## What you will do
Reproduce the data below word for word, leaving out the pictures.
-- Start Data excerpts --
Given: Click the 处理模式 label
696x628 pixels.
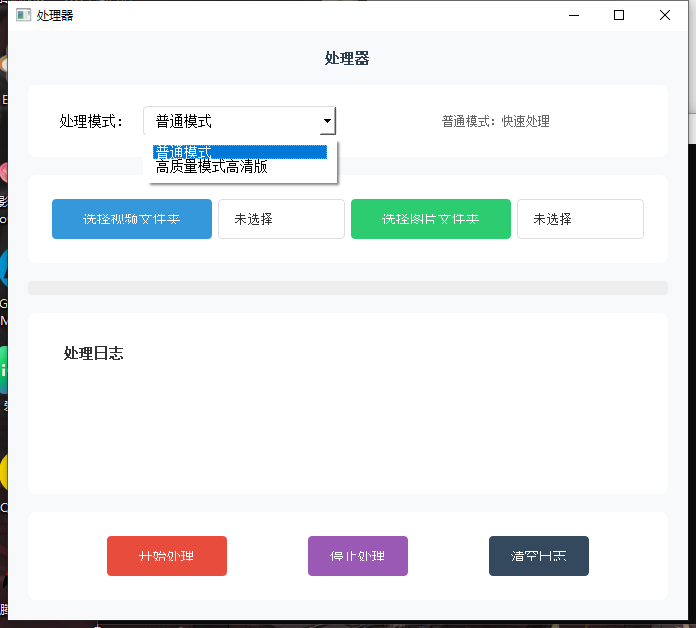Looking at the screenshot, I should (x=91, y=121).
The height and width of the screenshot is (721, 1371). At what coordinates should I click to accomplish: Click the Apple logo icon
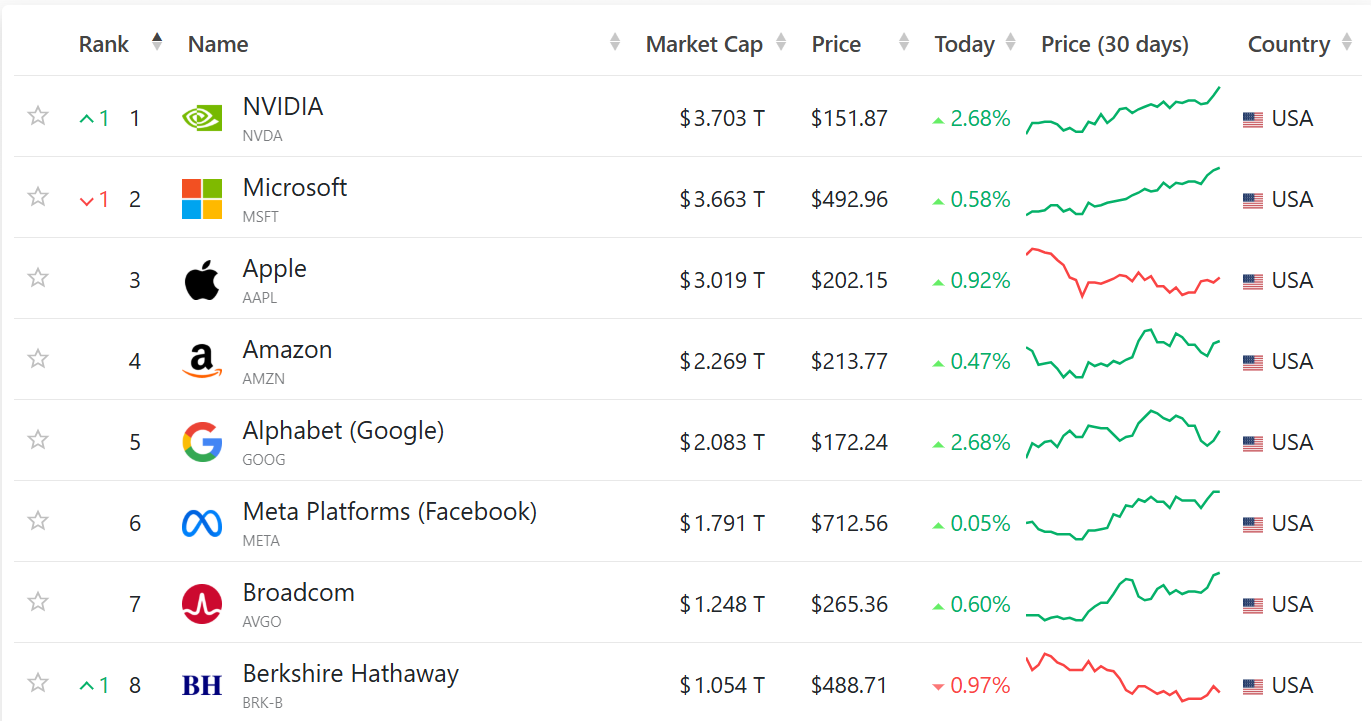[202, 280]
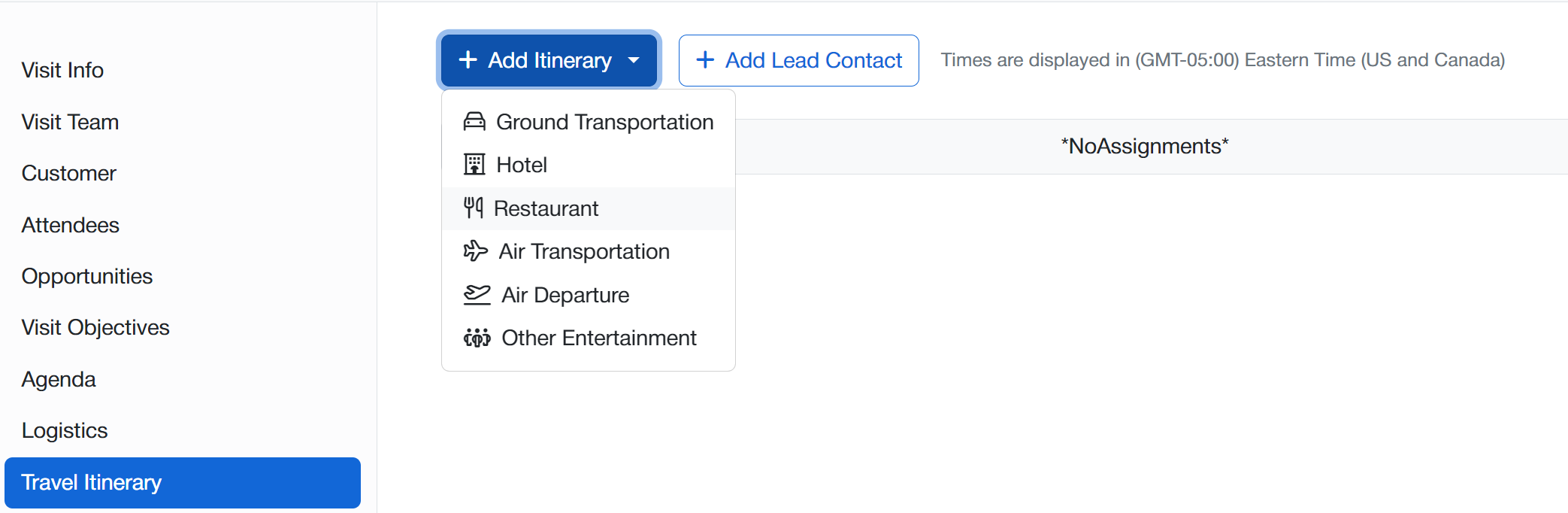Image resolution: width=1568 pixels, height=513 pixels.
Task: Click the plane takeoff Air Departure icon
Action: pos(477,295)

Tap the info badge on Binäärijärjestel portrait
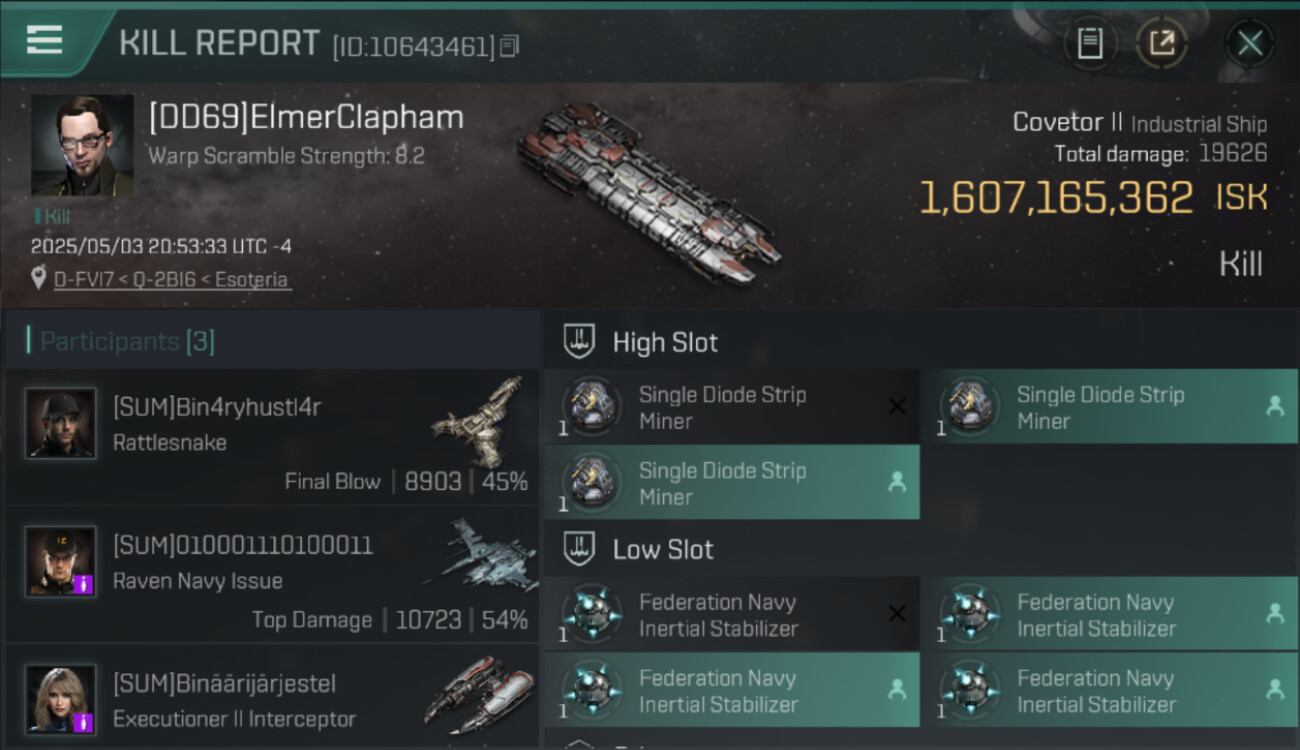tap(85, 722)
-- End Data excerpts --
## Exercise output
Given: Click the 处理模式 label
696x628 pixels.
Looking at the screenshot, I should (x=91, y=121).
The height and width of the screenshot is (721, 1371). At what coordinates should I click to accomplish: Click the Apple logo icon
[202, 280]
Image resolution: width=1568 pixels, height=513 pixels.
Task: Click the plane takeoff Air Departure icon
Action: pos(477,295)

Tap the info badge on Binäärijärjestel portrait
tap(85, 722)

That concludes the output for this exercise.